The experimentation team delivers yet another great blog and shares with us how Vista is increasing the trustworthiness of experiments running on third-party experimentation platforms: trust, but verify. Let’s hear it from Lukas Vermeer, Kevin Anderson, and Mauricio Acebal.
Sample Ratio Mismatch (SRM) checks can help detect data quality issues in online experimentation. Not all experimentation platforms provide these checks as part of their solution. Users of these platforms must therefore manually check for SRM, or rely on additional processes—such as checklists—or automation.
To ensure reliable and early detection of SRM, we wanted to automate the detection and analysis of SRM in experiments running on third-party experimentation platforms. We built a set of Looker dashboards to facilitate self-serve SRM detection and root cause analysis. In addition, we added email and chat-based alerting to pro-actively inform experimenters of SRM and guide them towards these dashboards when needed. As a result, several cases of SRM have been detected and experimenters have been warned. Bad decisions based on flawed data were avoided.

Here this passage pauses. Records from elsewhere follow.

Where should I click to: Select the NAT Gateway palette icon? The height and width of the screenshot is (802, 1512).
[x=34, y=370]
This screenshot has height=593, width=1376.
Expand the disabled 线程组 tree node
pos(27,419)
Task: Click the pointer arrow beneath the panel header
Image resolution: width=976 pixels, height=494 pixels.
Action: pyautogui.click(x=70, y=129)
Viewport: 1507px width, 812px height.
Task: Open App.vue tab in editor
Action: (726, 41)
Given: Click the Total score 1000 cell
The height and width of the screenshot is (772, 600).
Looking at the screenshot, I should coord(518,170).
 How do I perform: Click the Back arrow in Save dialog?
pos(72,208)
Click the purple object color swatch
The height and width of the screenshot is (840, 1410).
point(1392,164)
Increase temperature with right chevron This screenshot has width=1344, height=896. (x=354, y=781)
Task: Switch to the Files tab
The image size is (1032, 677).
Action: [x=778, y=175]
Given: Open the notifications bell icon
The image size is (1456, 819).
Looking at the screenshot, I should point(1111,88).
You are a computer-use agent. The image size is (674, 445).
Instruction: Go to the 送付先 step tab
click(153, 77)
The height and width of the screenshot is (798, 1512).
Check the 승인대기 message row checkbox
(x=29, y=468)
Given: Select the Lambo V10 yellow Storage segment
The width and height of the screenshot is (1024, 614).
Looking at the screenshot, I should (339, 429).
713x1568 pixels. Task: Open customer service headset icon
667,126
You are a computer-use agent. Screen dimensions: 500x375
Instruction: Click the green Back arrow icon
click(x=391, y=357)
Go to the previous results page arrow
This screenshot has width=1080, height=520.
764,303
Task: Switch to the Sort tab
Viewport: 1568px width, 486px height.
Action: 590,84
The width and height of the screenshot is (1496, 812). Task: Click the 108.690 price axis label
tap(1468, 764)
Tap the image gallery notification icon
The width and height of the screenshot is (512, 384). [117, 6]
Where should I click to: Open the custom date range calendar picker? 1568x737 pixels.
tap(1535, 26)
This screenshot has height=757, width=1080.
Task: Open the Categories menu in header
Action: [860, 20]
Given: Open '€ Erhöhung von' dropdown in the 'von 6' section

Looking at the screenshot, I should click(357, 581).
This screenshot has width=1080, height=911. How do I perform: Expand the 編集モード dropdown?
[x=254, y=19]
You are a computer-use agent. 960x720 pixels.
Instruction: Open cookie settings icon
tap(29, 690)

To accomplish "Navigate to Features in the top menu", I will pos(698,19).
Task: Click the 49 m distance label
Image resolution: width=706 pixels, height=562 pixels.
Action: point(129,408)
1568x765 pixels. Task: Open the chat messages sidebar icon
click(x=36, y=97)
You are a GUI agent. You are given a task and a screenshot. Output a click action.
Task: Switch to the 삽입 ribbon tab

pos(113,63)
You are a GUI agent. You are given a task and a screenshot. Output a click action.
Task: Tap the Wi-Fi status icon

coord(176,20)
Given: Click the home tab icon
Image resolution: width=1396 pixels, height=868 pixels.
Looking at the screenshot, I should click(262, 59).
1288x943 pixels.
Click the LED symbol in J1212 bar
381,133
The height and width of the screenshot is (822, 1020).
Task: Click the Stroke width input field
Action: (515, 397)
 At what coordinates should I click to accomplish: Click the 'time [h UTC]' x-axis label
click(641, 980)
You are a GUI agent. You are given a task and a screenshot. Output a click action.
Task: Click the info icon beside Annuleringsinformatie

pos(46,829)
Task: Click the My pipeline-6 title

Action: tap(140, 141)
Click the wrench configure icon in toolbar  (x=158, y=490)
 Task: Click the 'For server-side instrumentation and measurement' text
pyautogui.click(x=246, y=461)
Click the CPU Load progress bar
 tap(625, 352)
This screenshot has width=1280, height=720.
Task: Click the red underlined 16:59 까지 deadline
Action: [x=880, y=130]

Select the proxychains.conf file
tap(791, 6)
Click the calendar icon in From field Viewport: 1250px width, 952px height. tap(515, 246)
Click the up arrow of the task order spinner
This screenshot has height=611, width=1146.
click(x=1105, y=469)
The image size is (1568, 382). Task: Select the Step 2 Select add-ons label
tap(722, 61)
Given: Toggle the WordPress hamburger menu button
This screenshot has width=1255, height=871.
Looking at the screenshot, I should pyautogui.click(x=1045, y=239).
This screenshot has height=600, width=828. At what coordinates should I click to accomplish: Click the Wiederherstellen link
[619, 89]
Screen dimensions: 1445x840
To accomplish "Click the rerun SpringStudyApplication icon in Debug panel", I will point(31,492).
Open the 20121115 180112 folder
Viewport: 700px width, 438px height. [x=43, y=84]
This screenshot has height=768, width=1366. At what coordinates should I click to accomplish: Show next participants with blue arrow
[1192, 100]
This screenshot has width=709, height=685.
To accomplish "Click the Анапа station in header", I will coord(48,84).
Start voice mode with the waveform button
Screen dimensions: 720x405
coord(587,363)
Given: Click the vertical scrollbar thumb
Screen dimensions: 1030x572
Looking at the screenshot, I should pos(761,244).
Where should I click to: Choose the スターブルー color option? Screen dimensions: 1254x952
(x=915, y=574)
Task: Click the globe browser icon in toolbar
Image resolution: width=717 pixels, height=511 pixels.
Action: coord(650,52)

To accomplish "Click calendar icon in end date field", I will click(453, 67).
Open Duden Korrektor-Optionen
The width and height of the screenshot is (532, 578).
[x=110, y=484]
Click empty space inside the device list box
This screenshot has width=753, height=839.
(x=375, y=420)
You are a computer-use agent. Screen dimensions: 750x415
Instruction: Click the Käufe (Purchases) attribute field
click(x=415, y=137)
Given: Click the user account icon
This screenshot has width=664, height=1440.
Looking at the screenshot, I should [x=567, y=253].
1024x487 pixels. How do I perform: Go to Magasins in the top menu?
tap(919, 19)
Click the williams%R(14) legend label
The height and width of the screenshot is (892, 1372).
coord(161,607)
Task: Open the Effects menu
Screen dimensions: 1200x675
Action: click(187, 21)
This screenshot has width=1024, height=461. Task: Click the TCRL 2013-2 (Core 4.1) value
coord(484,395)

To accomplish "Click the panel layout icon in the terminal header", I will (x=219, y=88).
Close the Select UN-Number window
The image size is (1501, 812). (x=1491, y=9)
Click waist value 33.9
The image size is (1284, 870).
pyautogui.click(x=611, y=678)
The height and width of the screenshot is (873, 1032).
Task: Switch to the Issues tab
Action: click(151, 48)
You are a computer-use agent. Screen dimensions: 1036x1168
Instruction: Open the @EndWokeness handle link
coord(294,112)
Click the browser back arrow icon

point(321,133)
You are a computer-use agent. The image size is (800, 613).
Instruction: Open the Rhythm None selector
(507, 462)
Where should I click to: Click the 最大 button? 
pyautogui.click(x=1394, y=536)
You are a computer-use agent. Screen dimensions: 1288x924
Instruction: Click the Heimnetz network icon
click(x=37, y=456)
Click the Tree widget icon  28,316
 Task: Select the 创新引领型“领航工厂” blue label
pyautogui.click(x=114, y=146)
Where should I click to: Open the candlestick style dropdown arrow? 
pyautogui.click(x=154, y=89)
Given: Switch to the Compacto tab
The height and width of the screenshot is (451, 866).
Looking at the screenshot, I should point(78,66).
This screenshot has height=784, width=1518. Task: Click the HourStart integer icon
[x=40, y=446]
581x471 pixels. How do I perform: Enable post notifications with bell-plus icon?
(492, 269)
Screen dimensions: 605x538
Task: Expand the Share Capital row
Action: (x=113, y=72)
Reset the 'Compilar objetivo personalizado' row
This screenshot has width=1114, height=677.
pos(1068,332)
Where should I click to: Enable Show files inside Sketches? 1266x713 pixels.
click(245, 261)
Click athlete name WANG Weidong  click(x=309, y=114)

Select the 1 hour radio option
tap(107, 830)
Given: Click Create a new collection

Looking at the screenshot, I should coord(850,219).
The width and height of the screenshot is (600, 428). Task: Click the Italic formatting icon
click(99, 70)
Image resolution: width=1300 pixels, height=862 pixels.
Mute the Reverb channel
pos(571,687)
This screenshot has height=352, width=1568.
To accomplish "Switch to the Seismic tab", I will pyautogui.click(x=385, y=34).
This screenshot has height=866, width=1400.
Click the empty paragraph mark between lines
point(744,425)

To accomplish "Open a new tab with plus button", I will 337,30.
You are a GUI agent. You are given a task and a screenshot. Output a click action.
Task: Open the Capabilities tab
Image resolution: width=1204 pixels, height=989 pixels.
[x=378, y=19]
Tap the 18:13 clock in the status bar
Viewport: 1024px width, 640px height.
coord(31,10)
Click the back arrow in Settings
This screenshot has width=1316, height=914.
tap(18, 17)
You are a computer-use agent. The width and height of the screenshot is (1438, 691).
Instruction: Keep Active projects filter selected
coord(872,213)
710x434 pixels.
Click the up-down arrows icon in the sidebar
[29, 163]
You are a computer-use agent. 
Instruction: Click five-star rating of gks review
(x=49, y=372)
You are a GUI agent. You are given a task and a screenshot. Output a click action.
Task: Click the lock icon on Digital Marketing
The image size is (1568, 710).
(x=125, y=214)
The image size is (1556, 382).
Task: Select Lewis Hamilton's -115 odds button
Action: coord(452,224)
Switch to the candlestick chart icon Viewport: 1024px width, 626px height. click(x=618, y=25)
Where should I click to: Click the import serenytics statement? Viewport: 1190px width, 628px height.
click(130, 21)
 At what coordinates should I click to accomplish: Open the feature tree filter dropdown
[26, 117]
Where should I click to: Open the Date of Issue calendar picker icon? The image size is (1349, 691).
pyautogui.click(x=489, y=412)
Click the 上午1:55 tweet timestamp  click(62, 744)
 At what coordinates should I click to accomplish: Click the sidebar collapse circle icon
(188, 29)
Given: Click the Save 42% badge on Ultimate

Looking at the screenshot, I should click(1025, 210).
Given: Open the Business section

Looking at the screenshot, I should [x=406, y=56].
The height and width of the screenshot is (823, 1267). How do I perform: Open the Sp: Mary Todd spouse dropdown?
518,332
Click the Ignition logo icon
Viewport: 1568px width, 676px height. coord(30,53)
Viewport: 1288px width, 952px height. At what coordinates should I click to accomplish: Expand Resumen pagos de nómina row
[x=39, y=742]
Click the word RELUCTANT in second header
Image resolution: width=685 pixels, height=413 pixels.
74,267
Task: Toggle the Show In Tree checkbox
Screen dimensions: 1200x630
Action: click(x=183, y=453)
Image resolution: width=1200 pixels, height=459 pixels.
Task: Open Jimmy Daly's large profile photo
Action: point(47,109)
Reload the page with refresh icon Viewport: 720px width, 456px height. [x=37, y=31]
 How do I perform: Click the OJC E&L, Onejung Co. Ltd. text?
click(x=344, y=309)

In this post, we show that SRM checks are relatively straightforward to automate and can be useful for data quality monitoring even for companies who rely on third-party experimentation platforms. Pro-active alerting—rather than passive reporting—can reduce time to detection and help non-experts avoid making decisions based on biased data. We provide a real-world example as an illustration.
Why we started this project
At Vista, we want to run (online) controlled experiments at a large scale comparable to other well known online companies. We want to make our experimentation flywheel spin faster so that more people can get more value from experiments. This involves many non-experimentation-experts setting up and executing these experiments in a self-service manner.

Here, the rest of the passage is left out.